She spent the next 50 years of her life within the walls of that mental institution until her death in 1992. (13)

And so here we are.

Still asking questions about the little girl with the muddy feet who sang hymns to worms, collected butterflies and named the trees.

Was she real?
Did she really write a diary?

Who was Opal Whiteley really?

Most of us, in our sage wisdom and skeptical 21st century self-assurance would decry Opal a charlatan at worst, and a pitiable spinner of tales at best--a woman suffering from life-long mental illness that led to delusions and finally a tragic death within the walls of a mental asylum.

But I have to ask:  must we pigeonhole Opal Whiteley into either of these prisons?

Item position entries:
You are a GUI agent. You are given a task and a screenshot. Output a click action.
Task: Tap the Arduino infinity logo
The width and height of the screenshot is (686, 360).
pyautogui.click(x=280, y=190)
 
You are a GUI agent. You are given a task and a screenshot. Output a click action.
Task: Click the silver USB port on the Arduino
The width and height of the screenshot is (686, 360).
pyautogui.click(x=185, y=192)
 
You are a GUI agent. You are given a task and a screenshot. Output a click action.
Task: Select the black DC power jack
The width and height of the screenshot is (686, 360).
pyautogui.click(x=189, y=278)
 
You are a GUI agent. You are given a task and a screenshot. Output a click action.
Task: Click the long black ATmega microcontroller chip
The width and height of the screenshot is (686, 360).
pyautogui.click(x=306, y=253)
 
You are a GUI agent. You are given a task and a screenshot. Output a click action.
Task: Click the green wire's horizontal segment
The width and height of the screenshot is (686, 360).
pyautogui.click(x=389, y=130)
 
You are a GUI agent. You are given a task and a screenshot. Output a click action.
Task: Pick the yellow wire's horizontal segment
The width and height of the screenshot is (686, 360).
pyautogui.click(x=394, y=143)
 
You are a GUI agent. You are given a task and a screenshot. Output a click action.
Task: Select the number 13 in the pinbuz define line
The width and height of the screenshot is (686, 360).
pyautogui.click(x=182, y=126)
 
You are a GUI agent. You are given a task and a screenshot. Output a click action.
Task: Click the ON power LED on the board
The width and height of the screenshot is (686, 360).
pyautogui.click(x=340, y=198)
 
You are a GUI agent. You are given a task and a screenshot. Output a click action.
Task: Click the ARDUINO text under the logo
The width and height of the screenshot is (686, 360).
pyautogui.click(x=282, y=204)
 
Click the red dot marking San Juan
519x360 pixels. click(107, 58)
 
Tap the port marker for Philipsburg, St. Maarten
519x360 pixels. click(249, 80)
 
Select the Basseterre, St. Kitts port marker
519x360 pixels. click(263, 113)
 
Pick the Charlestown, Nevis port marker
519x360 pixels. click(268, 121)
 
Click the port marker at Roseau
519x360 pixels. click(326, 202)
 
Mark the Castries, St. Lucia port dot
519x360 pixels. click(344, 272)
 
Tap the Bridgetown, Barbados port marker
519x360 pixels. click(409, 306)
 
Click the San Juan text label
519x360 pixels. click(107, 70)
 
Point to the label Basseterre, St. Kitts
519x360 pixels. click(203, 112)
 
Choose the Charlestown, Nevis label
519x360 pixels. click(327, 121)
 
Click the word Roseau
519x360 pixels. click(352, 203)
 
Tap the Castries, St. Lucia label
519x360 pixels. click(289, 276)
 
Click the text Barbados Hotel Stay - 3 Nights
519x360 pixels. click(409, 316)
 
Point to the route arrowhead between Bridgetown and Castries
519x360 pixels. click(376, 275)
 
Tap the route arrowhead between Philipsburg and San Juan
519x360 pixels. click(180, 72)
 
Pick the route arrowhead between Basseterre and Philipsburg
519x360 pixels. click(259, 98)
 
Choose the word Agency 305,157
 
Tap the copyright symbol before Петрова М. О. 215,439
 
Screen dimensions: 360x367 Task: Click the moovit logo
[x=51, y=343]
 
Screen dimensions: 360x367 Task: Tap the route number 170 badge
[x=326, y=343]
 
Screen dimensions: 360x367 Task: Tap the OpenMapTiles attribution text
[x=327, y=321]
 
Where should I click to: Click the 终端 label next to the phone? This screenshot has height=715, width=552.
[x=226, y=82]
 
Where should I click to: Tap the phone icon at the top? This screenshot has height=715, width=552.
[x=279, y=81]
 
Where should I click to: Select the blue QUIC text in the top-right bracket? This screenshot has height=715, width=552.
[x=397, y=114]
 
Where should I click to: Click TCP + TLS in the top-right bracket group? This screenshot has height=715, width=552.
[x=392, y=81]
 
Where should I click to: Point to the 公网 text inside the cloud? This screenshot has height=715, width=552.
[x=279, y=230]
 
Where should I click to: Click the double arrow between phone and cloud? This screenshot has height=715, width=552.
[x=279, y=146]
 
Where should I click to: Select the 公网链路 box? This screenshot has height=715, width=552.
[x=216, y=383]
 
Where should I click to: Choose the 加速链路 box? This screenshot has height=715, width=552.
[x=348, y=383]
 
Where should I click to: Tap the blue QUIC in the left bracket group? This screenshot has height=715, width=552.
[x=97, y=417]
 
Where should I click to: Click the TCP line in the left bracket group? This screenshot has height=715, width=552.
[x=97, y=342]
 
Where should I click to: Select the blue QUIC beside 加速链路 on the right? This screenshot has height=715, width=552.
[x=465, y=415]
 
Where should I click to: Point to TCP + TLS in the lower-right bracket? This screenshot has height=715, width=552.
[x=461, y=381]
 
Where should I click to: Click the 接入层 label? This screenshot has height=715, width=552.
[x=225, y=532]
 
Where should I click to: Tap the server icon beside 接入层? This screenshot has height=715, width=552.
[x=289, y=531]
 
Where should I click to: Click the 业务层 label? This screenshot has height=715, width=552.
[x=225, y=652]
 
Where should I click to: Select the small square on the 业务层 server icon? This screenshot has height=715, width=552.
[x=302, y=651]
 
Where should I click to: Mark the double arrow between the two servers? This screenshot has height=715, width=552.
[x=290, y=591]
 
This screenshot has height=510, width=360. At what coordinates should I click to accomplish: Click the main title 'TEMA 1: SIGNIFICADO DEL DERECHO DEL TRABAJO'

* **JOB 1**
Add -102 to every coordinate in the answers and write out all the entries from the start of the entries through the line containing "pyautogui.click(x=185, y=192)", including the request lines. Give only those lines.
* **JOB 2**
Extend the piece about Opal Whiteley from its last line.

* **EXERCISE OUTPUT 1**
You are a GUI agent. You are given a task and a screenshot. Output a click action.
Task: Tap the Arduino infinity logo
The width and height of the screenshot is (686, 360).
pyautogui.click(x=178, y=88)
 
You are a GUI agent. You are given a task and a screenshot. Output a click action.
Task: Click the silver USB port on the Arduino
The width and height of the screenshot is (686, 360).
pyautogui.click(x=83, y=90)

* **EXERCISE OUTPUT 2**
Whether or not Opal's childhood diary is real matters less to me than the charming story it told about a fanciful, imaginative, wise-beyond-her years child for whom the world was both magical and cruel.  Whether Opal wrote it at the age of six or the age of twenty pales against the fact that Opal gave us a unique and charming world into which we could disappear.

And I take Opal's story as a heartbreaking warning:  she lived in a world that understood mental illness even less than we do today--and this is not saying much.  Today people still harbor prejudice against those who suffer from mental illness.  People still reduce mental illness into either a joke or criminality.  Our health care and health insurance  system still, for the most part,  punishes those least able to defend themselves.

When I read Opal's words, I wonder what other incredible stories  she might have been able to give us if she had received proper treatment for her mental challenges.  If she had been guided towards the beauty of creating stories that did not have to be real to be real to the reader.
(9)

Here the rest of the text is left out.